The value of CE-MRA in diagnosing an SDAVF has been previously reported by our group.⁶ In a series of 19 patients with SDAVFs, the correct localization could be achieved in 14 (74%) patients. In the remaining 5 patients, a mismatch of only 1 vertebral level was noted.⁶ Our current findings are supported by Mathur et al,³¹ who recently observed, in a series of 7 patients with SEAVFs, a high accuracy and reliability of CE-MRA for identification and localization of these lesions.

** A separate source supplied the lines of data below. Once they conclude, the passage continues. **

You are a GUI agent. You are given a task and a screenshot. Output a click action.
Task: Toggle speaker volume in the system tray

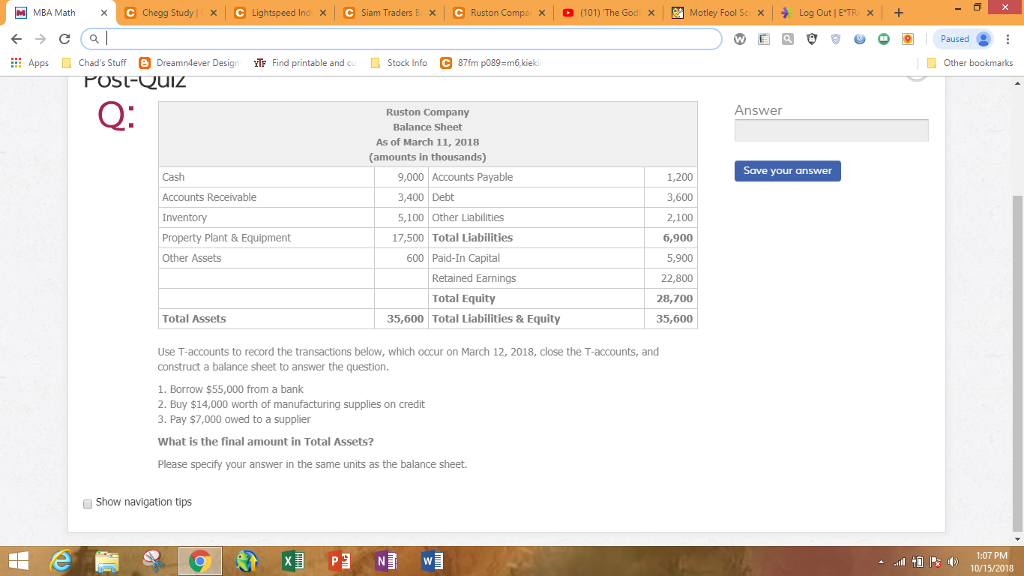click(952, 562)
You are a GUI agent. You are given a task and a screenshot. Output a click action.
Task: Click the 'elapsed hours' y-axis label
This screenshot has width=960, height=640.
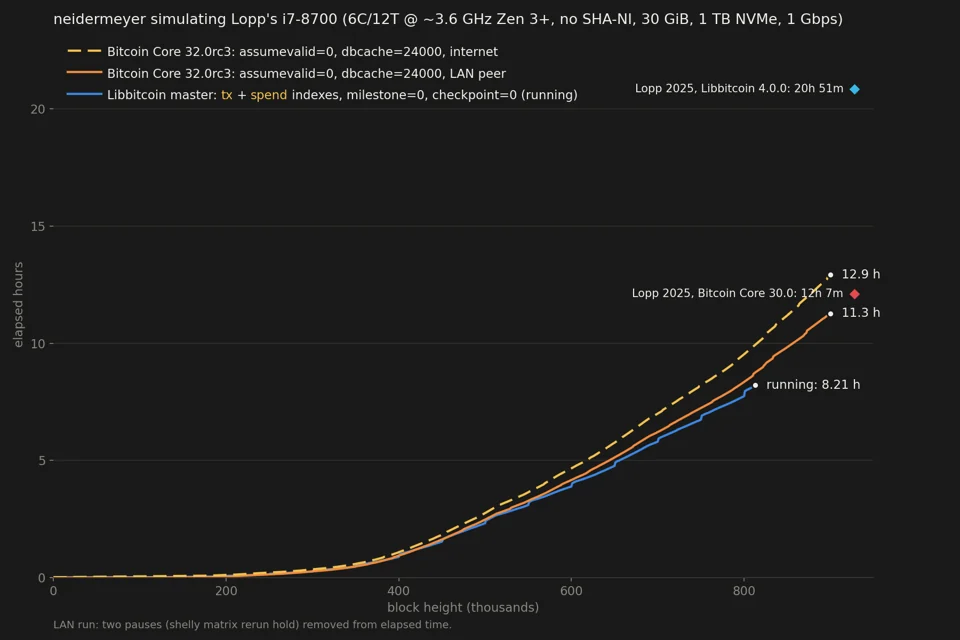(18, 304)
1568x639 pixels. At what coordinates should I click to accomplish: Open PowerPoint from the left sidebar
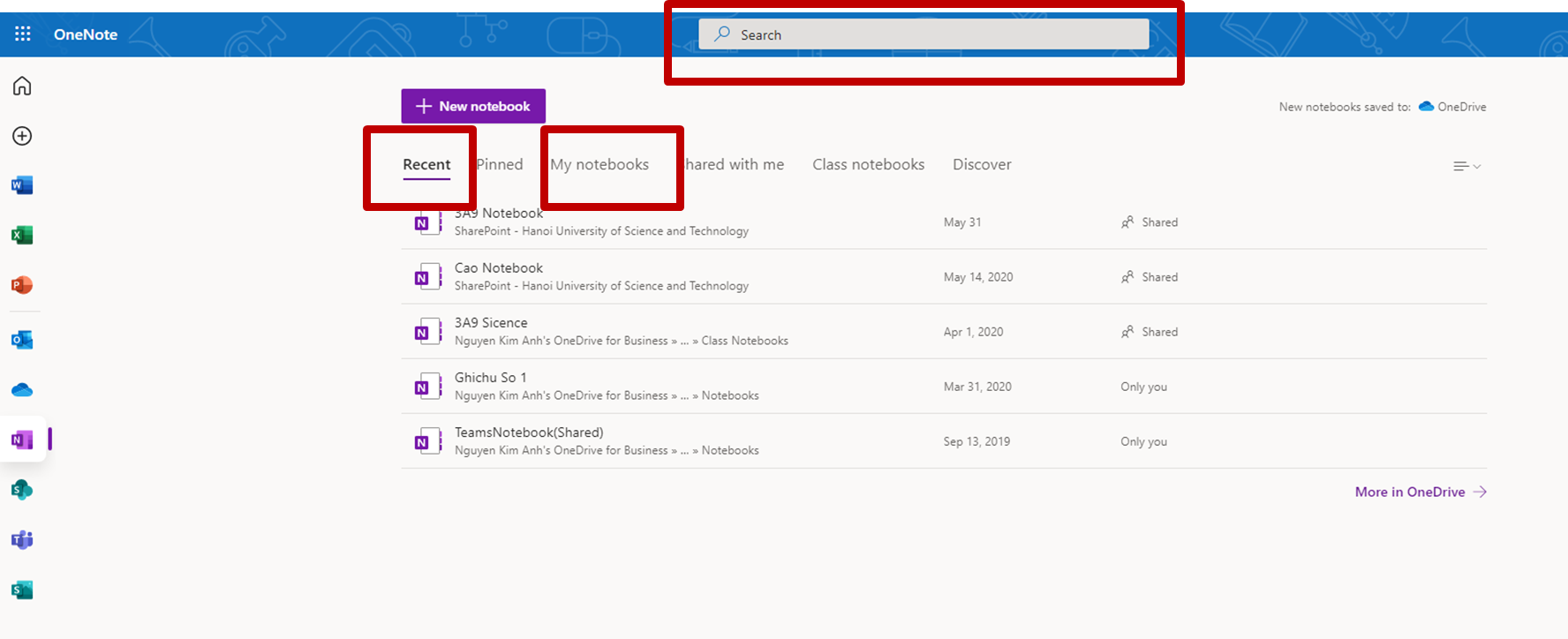click(22, 285)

DSA is, however, still regarded as a basic diagnostic tool for the angiomorphologic, pretherapeutic evaluation in spinal AV fistulas and malformations.^6,32⇓–34 In 5 (38%) of 13 patients, even repetitive spinal DSA remained inconclusive and did not sufficiently depict the suspected AV shunt before referral to our center.

Based on our experience, reasons for this failure rate were insufficient opacification of the respective segmental artery based on atherosclerosis and anatomic obstacles and a too-short DSA series, resulting in missing the intradural radicular and/or perimedullary veins. Moreover, 4 of these 5 patients did not undergo spinal CE- MRA initially, which may have facilitated the diagnosis via subsequent DSA.

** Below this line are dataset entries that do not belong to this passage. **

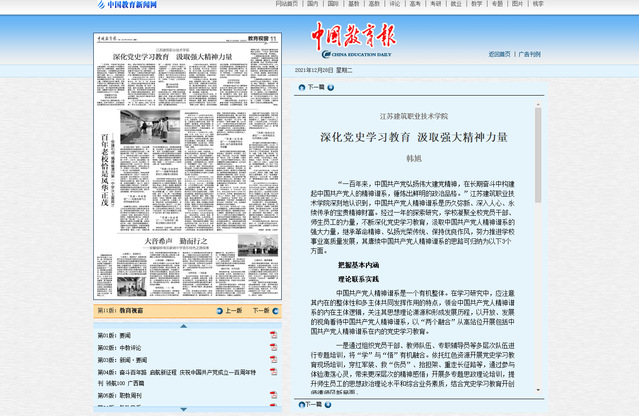The width and height of the screenshot is (639, 416).
Task: Open the PDF icon for 第02版 中教评论
Action: [x=273, y=347]
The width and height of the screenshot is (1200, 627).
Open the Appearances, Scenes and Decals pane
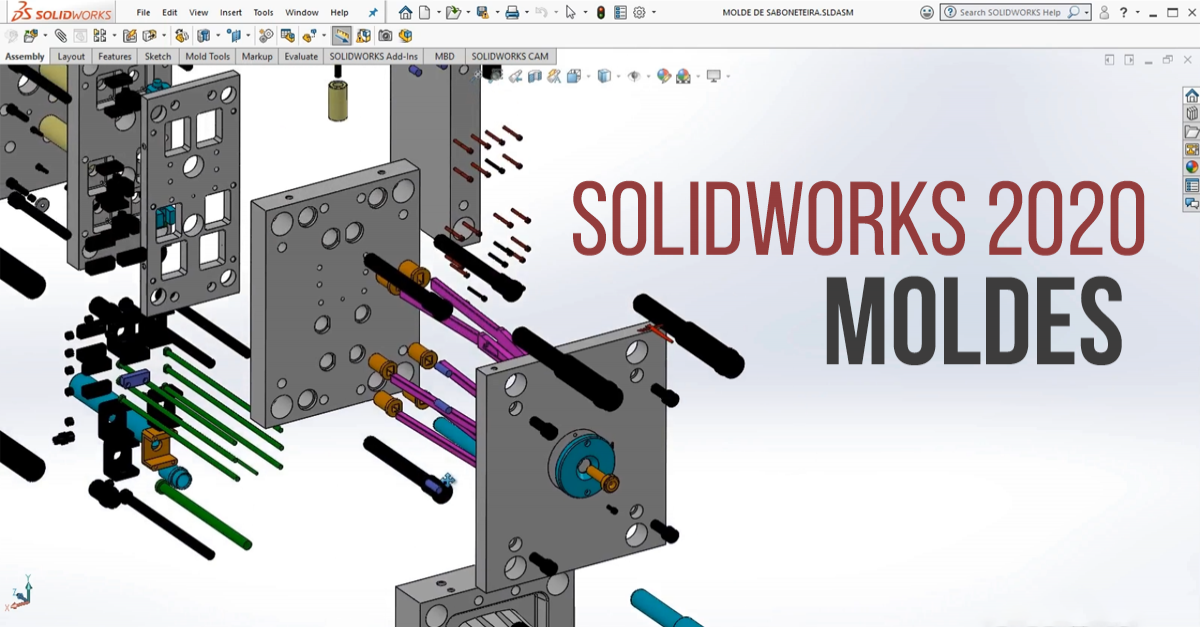point(1191,168)
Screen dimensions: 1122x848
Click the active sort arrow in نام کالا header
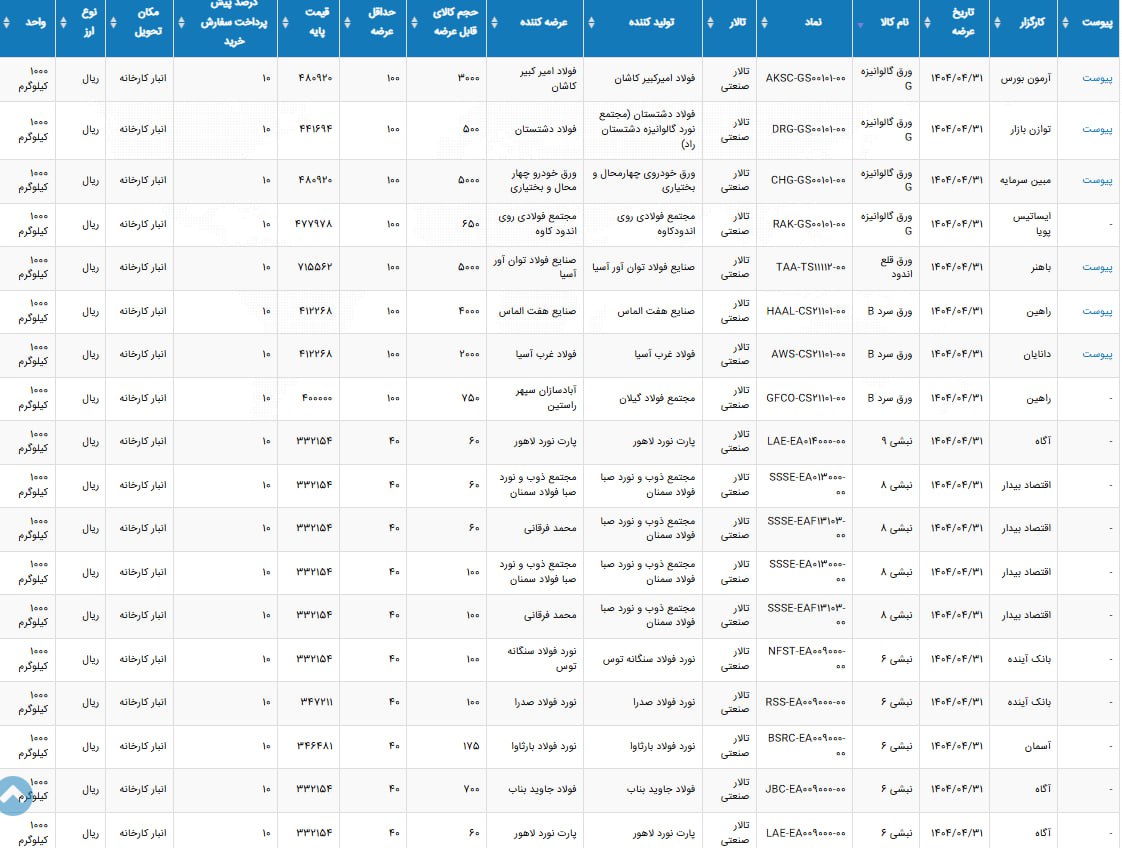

Spinal angiography offers a dynamic visualization of the angioarchitecture of vascular malformations, including the arterial feeders, the morphology of AV shunts/venous pouches, and the draining veins.³²

Overall, 12 (92%) fistulas were located in the thoracolumbar region and were supplied by segmental arteries. The remaining (8%) fistula was located in the sacral region and was supplied by branches of the left iliolumbar artery. Also, multisegmental or collateral arterial feeders of the arterialized ventrolateral epidural pouch were present in 3 (23%) of our patients. In contrast, of 196 patients with SDAVFs treated at our center between 1990 and 2017, only 9 (4.6%) fistulas presented with a multisegmental or bilateral arterial supply.^5,35

The predominant thoracolumbar location of SEAVFs and the higher rate of multiple arterial feeders of SEAVFs compared with classic SDAVFs could also be explained by the wide epidural space and the rich epidural anastomotic arterial network in this region.^3,7,13

The arterialized epidural pouch extended over several vertebral levels in 6 (46%) patients. The intradural radicular drainage vein in 3 of these 6 patients was distant from the epidural fistulous point. This multisegmental distance between the fistulous feeding artery and the origin of the intradural radicular drainage vein has never been previously observed in any classic SDAVF at our center.^15,35

Because the main goal of treatment of SEAVF is the disconnection of the intradural radicular drainage vein as well as the complete interruption of arterialized epidural compartments, the precise localization of the intradural radicular drainage vein in SEAVF is essential to reduce the risk of residual or recurrent fistulas irrespective of the treatment technique and strategy.

Limitations

A major limitation of our study is the small sample size and the retrospective approach. Because spinal epidural arteriovenous fistulas are a very rare but clinically relevant entity, our results may, nevertheless, serve as an orientation for future studies, in particular because there are scarce data concerning this topic in large cohorts in the literature.